(Collection entries)
--------------------

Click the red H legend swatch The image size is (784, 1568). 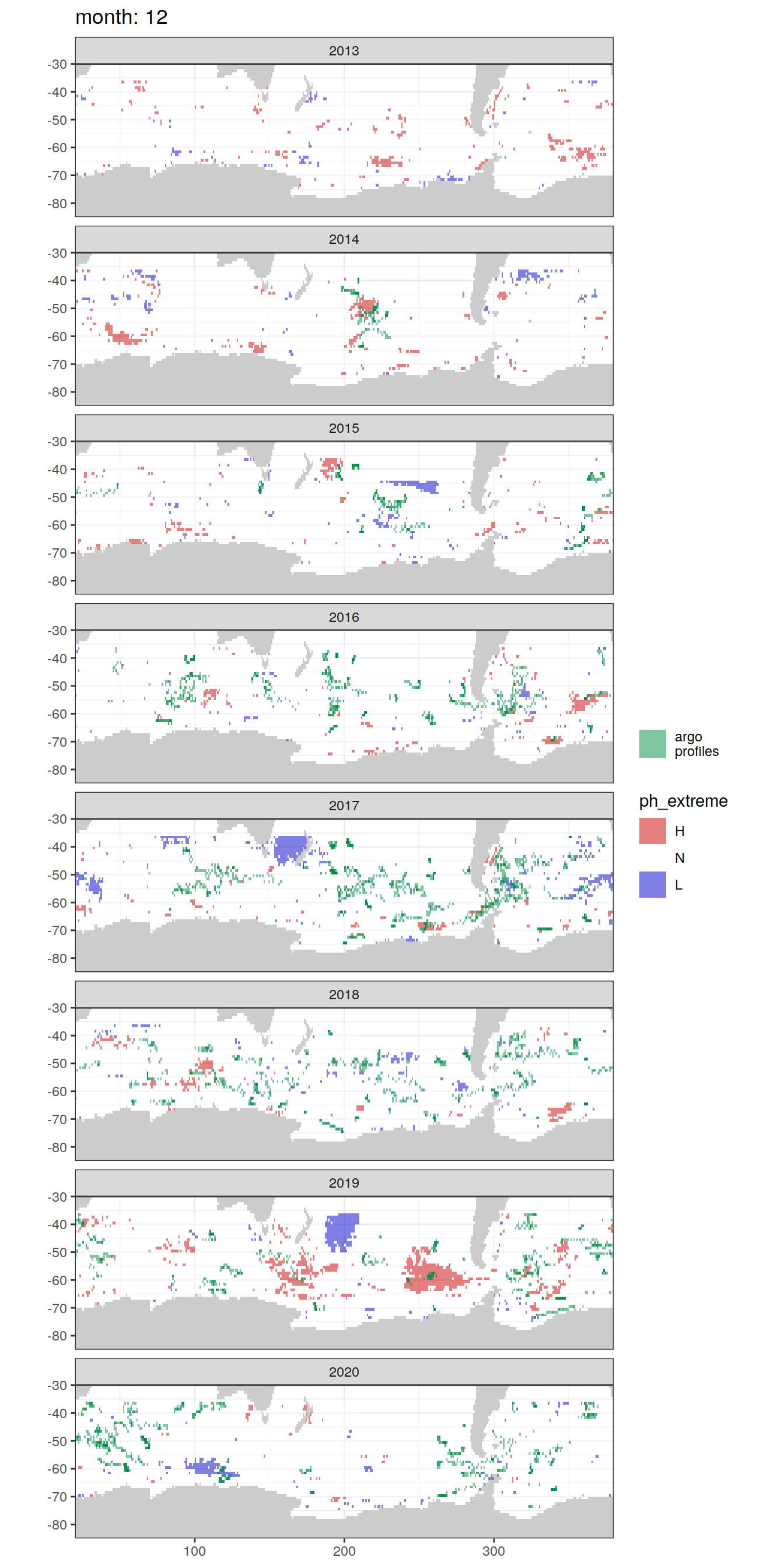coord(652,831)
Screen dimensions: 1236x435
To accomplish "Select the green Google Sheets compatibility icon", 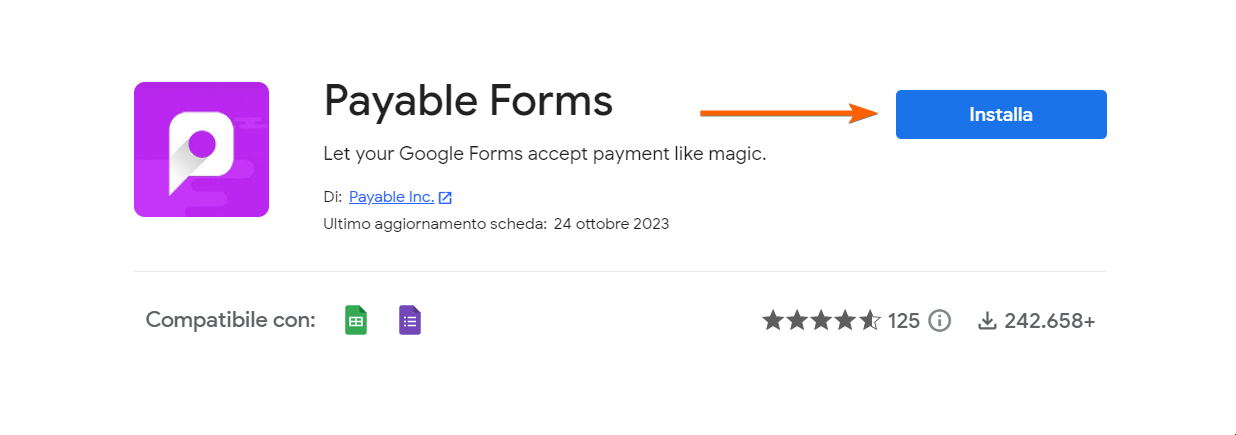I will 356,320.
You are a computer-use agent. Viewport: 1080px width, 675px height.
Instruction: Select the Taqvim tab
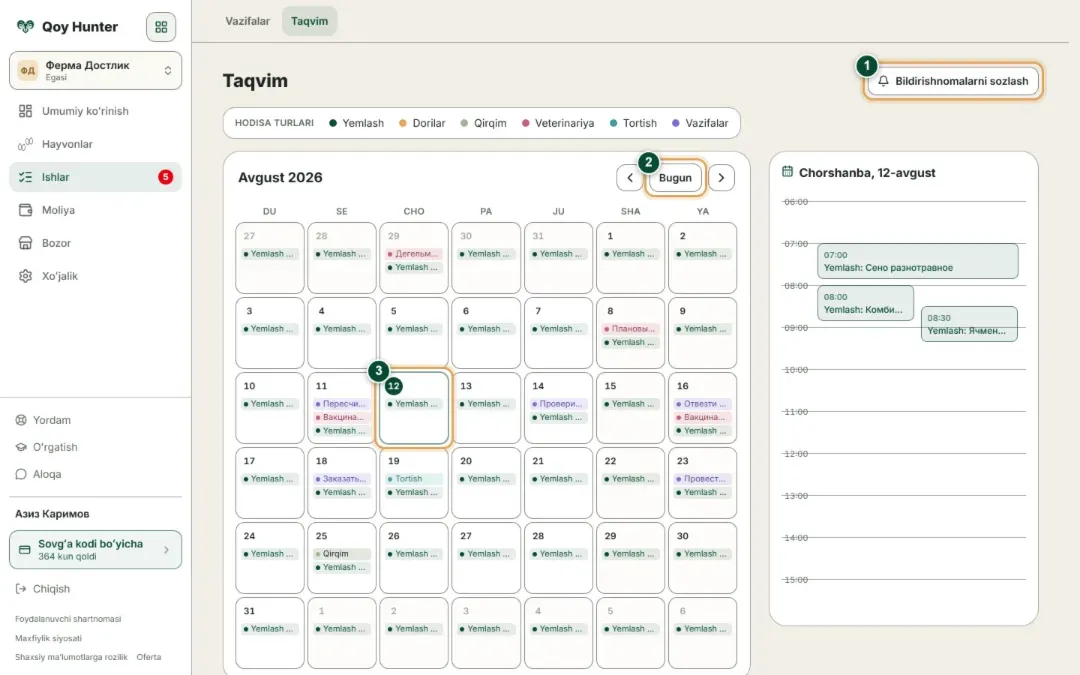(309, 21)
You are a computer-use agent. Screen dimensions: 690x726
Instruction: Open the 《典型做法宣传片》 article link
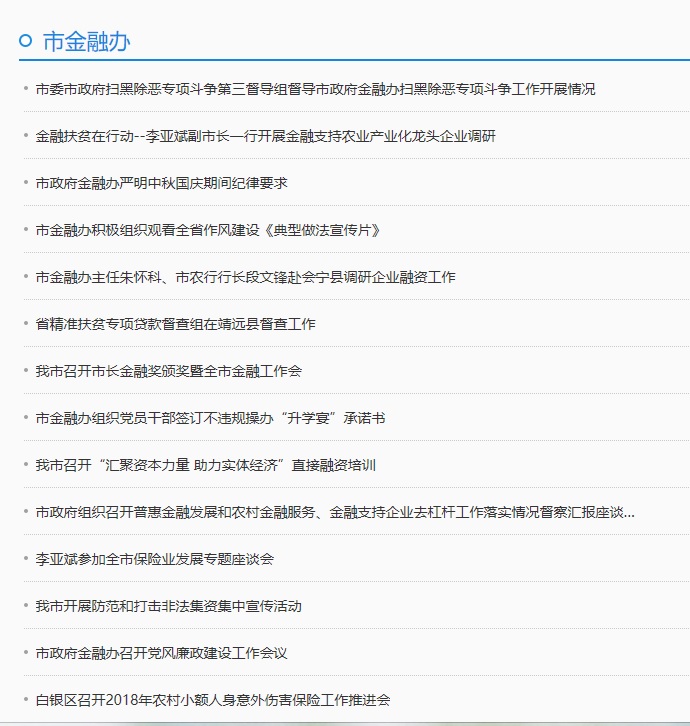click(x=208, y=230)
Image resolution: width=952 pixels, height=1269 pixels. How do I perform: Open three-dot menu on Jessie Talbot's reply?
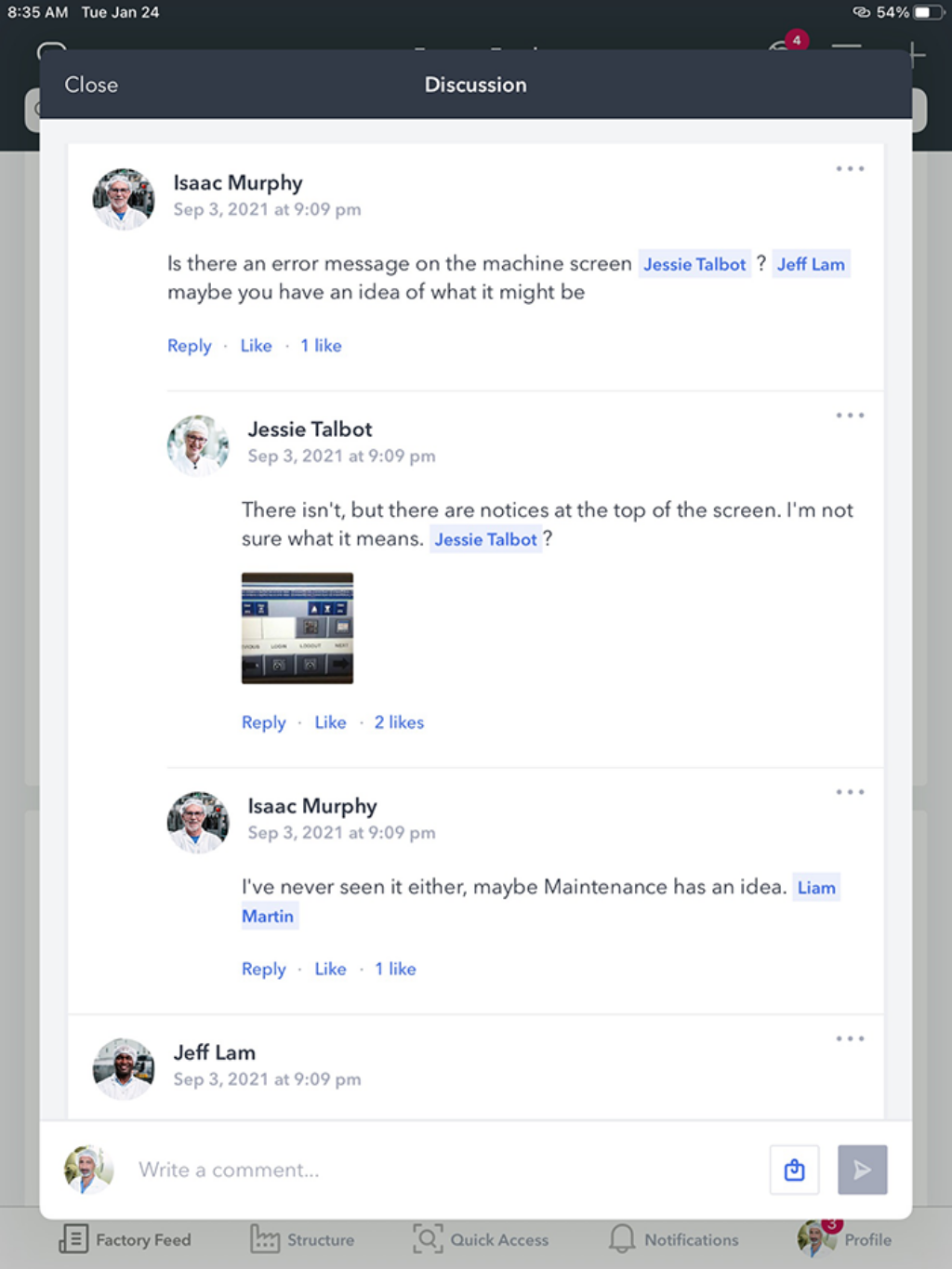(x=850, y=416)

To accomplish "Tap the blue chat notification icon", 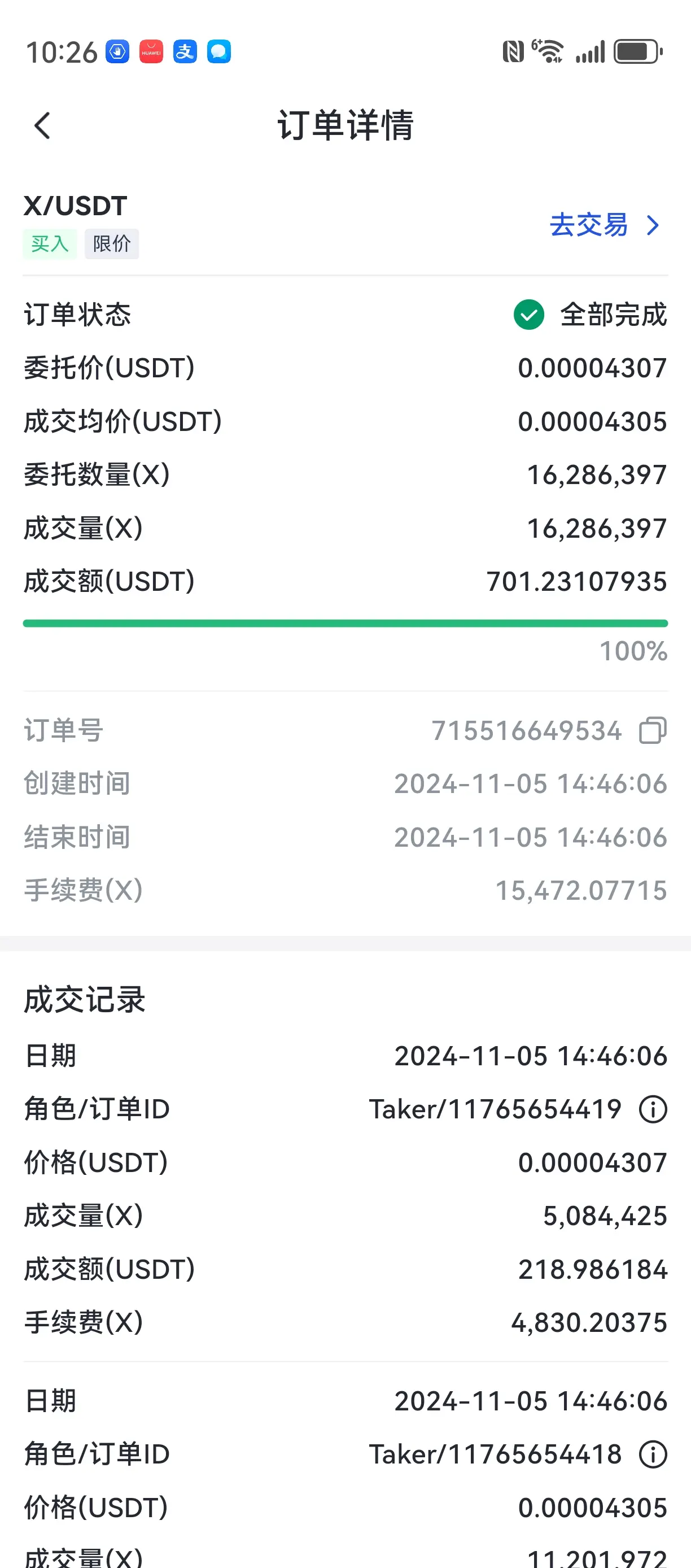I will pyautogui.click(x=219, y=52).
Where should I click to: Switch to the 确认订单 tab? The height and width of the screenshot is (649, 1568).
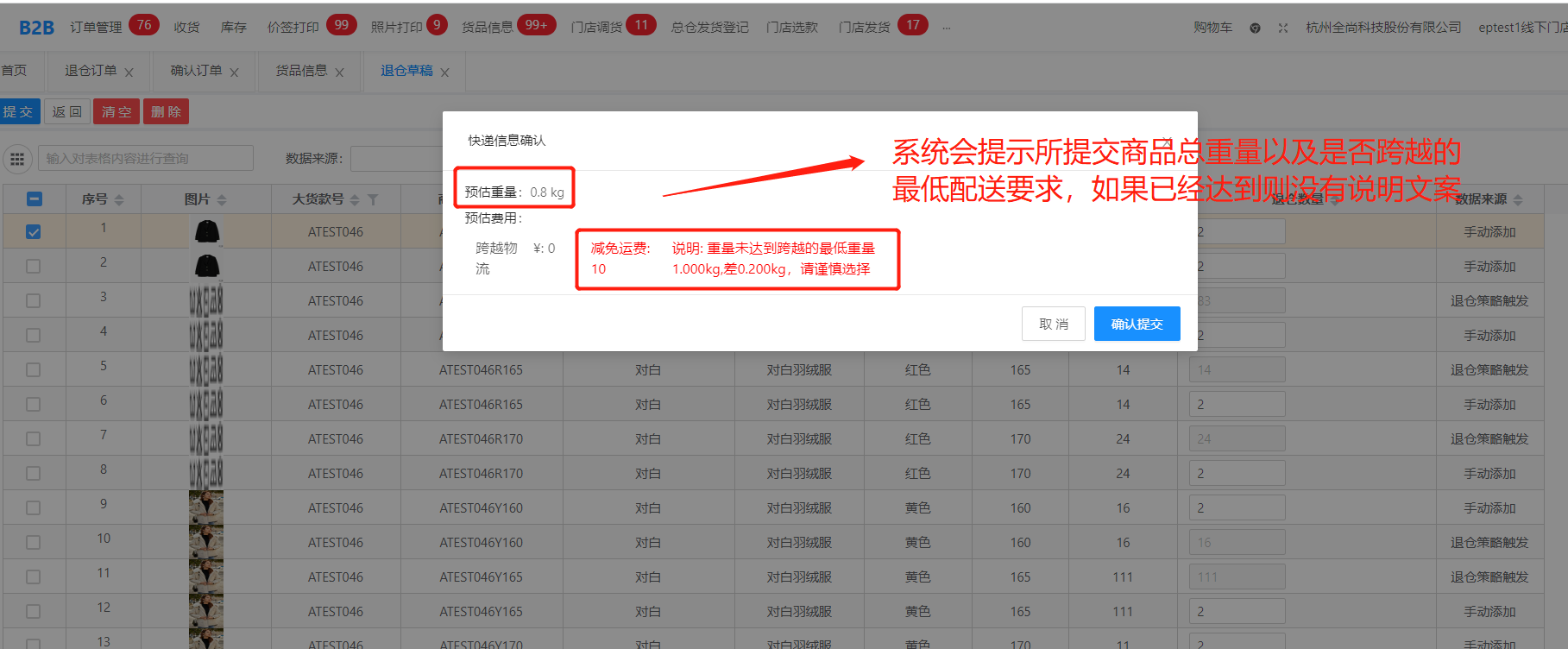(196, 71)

--------------------

*WHAT IS BEING ASKED*: Please restate word for word each line from the one containing "Where should I" to the end of the data above, without the pictures.

*ANSWER FOR THE TASK*:
Where should I click to: Switch to the 确认订单 tab? The height and width of the screenshot is (649, 1568).
(196, 71)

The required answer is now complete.